- _Task goal_
An unchanged copy of each entry below is needed; keep the pictures out of it.

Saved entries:
###

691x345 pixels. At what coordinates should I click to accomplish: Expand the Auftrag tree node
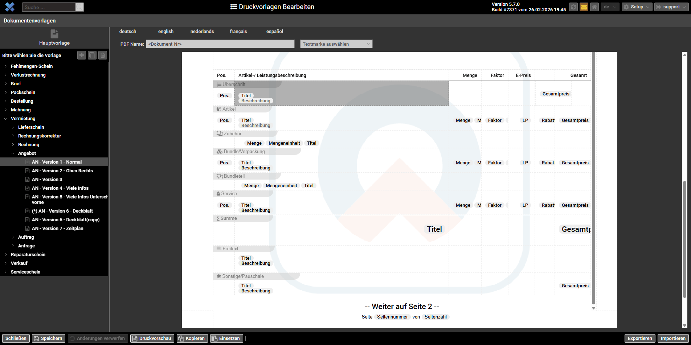(x=13, y=237)
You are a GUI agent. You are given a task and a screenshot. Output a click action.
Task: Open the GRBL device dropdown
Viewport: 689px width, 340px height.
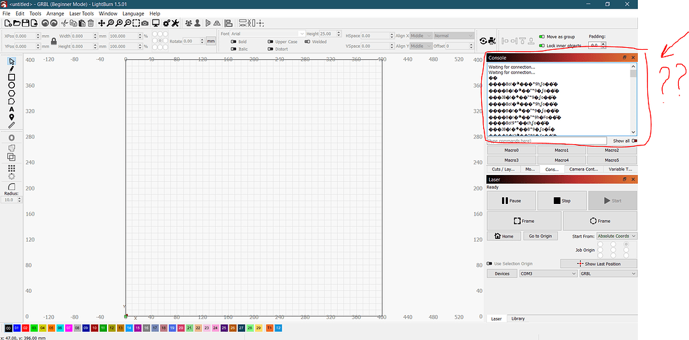608,273
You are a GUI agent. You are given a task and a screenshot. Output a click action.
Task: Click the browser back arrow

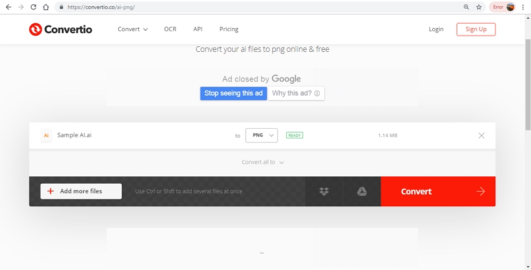(8, 7)
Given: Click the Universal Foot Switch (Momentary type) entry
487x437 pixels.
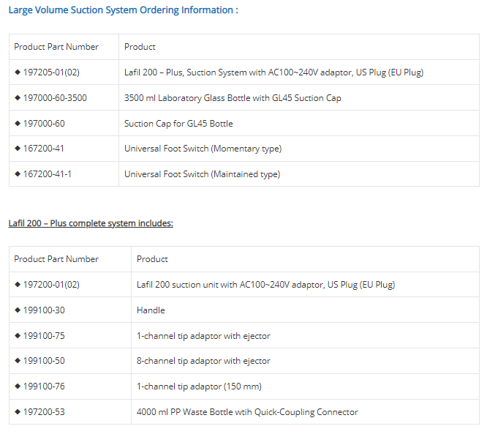Looking at the screenshot, I should 203,149.

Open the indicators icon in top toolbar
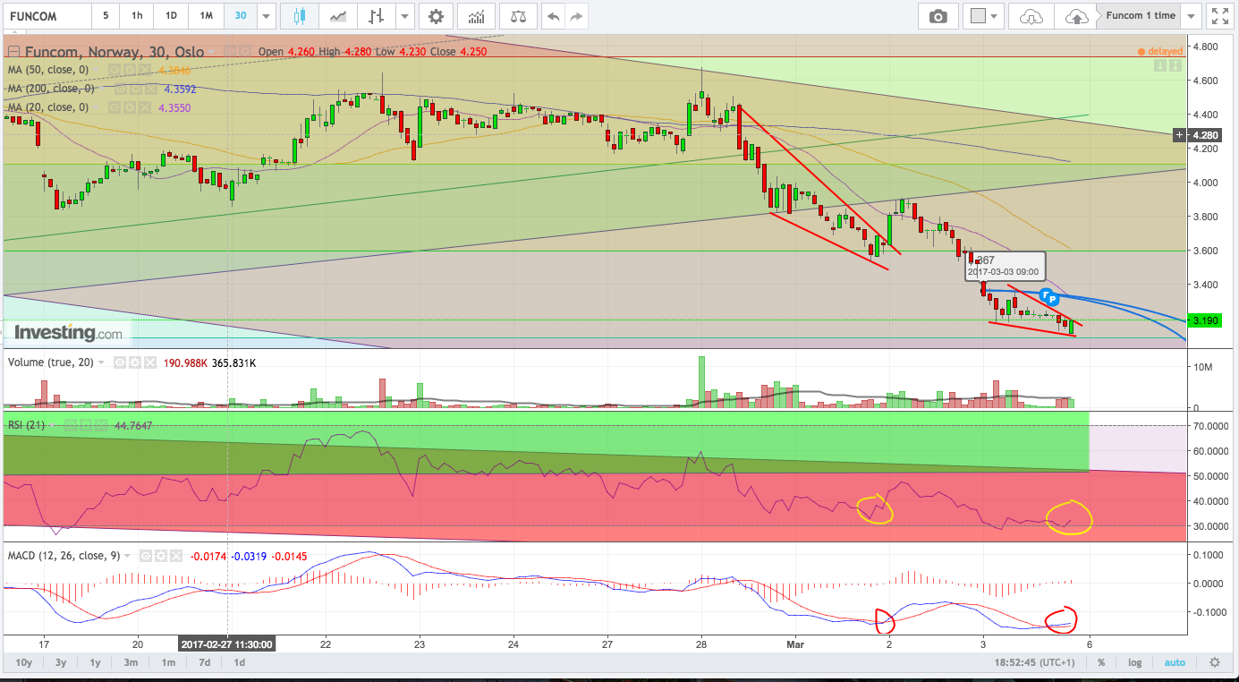(477, 16)
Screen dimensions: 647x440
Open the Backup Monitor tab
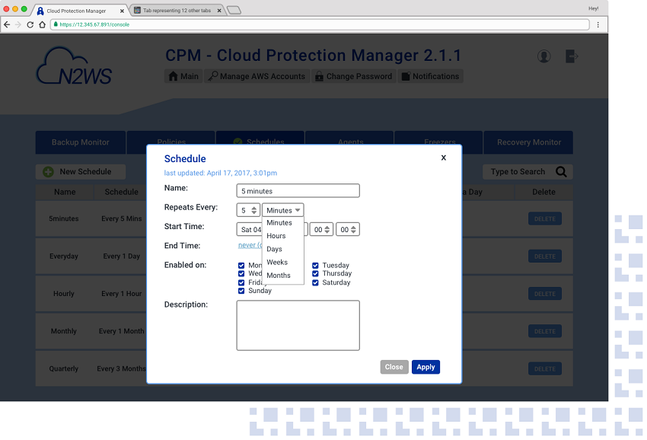click(x=80, y=142)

###

- _Written answer_
691x345 pixels. At what coordinates should I click to accomplish: Expand the Auftrag tree node
(x=13, y=237)
You are a GUI agent. You are given a task and a screenshot. Output a click action.
Task: Open the GRBL device dropdown
Viewport: 689px width, 340px height.
608,273
You are a GUI agent. You are given a task and a screenshot. Output a click action.
Task: Click the browser back arrow

(8, 7)
Given: Click the Universal Foot Switch (Momentary type) entry
487x437 pixels.
Looking at the screenshot, I should 203,149.

Open the indicators icon in top toolbar
(477, 16)
Screen dimensions: 647x440
Open the Backup Monitor tab
click(x=80, y=142)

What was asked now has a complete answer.